Extracted records
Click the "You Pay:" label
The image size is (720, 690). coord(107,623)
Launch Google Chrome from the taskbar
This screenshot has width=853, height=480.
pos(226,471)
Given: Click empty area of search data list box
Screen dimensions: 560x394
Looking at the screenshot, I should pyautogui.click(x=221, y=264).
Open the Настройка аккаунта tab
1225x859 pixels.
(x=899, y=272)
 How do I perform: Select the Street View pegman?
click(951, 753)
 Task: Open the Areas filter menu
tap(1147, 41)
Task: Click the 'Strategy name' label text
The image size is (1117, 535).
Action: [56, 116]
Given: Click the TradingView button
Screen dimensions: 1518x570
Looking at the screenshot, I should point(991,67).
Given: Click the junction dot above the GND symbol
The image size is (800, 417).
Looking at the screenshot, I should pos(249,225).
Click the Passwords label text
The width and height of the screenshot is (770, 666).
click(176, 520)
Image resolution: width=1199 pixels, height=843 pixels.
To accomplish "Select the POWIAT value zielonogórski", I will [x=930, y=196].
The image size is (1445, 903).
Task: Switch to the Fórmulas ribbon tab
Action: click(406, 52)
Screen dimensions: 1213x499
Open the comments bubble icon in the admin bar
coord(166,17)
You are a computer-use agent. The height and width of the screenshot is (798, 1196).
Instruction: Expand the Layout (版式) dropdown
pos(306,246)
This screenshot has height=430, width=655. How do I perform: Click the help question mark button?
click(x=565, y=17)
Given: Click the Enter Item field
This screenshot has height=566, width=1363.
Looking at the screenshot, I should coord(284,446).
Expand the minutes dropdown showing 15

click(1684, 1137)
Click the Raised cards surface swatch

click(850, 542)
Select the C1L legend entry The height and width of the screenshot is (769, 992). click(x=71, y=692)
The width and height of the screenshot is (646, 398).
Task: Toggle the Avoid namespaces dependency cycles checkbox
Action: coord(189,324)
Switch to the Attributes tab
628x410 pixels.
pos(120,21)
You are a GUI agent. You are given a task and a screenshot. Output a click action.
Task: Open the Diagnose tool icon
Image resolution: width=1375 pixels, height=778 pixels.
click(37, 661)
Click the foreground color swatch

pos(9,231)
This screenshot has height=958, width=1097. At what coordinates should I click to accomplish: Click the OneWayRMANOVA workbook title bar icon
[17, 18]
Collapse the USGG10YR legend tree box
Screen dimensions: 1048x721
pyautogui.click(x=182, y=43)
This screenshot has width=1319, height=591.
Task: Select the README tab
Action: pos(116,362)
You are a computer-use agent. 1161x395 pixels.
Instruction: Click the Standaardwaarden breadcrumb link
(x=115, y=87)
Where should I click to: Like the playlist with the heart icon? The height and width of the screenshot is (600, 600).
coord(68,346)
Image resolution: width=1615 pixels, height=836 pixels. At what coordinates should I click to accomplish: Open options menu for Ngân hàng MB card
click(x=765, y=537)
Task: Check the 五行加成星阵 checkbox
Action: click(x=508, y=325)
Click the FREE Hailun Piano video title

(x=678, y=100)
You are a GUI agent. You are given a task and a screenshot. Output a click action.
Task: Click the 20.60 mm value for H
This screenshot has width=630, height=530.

## [WHAT YOU HAVE TO DO]
The whole of the data is to be copied out word for word.

## [WRITTEN RESPONSE]
Click the "You Pay:" label
The image size is (720, 690). coord(107,623)
Launch Google Chrome from the taskbar
This screenshot has width=853, height=480.
pos(226,471)
Given: Click empty area of search data list box
Screen dimensions: 560x394
Looking at the screenshot, I should pyautogui.click(x=221, y=264).
Open the Настройка аккаунта tab
1225x859 pixels.
(x=899, y=272)
 How do I perform: Select the Street View pegman?
click(951, 753)
 Task: Open the Areas filter menu
tap(1147, 41)
Task: Click the 'Strategy name' label text
The image size is (1117, 535).
Action: [56, 116]
Given: Click the TradingView button
Screen dimensions: 1518x570
Looking at the screenshot, I should point(991,67).
Given: Click the junction dot above the GND symbol
The image size is (800, 417).
Looking at the screenshot, I should pos(249,225).
Click the Passwords label text
The width and height of the screenshot is (770, 666).
click(176, 520)
Image resolution: width=1199 pixels, height=843 pixels.
To accomplish "Select the POWIAT value zielonogórski", I will [x=930, y=196].
The image size is (1445, 903).
Task: Switch to the Fórmulas ribbon tab
Action: click(406, 52)
Screen dimensions: 1213x499
Open the comments bubble icon in the admin bar
coord(166,17)
You are a computer-use agent. The height and width of the screenshot is (798, 1196).
Instruction: Expand the Layout (版式) dropdown
pos(306,246)
This screenshot has height=430, width=655. How do I perform: Click the help question mark button?
click(x=565, y=17)
Given: Click the Enter Item field
This screenshot has height=566, width=1363.
Looking at the screenshot, I should coord(284,446).
Expand the minutes dropdown showing 15

click(1684, 1137)
Click the Raised cards surface swatch

click(850, 542)
Select the C1L legend entry The height and width of the screenshot is (769, 992). click(x=71, y=692)
The width and height of the screenshot is (646, 398).
Task: Toggle the Avoid namespaces dependency cycles checkbox
Action: coord(189,324)
Switch to the Attributes tab
628x410 pixels.
pos(120,21)
You are a GUI agent. You are given a task and a screenshot. Output a click action.
Task: Open the Diagnose tool icon
Image resolution: width=1375 pixels, height=778 pixels.
click(37, 661)
Click the foreground color swatch

pos(9,231)
This screenshot has height=958, width=1097. At what coordinates should I click to accomplish: Click the OneWayRMANOVA workbook title bar icon
[17, 18]
Collapse the USGG10YR legend tree box
Screen dimensions: 1048x721
pyautogui.click(x=182, y=43)
This screenshot has width=1319, height=591.
Task: Select the README tab
Action: pos(116,362)
You are a computer-use agent. 1161x395 pixels.
Instruction: Click the Standaardwaarden breadcrumb link
(x=115, y=87)
Where should I click to: Like the playlist with the heart icon? The height and width of the screenshot is (600, 600).
coord(68,346)
Image resolution: width=1615 pixels, height=836 pixels. At what coordinates should I click to accomplish: Open options menu for Ngân hàng MB card
click(x=765, y=537)
Task: Check the 五行加成星阵 checkbox
Action: click(x=508, y=325)
Click the FREE Hailun Piano video title

(x=678, y=100)
You are a GUI agent. You are given a task and a screenshot. Output a click action.
Task: Click the 20.60 mm value for H
This screenshot has width=630, height=530.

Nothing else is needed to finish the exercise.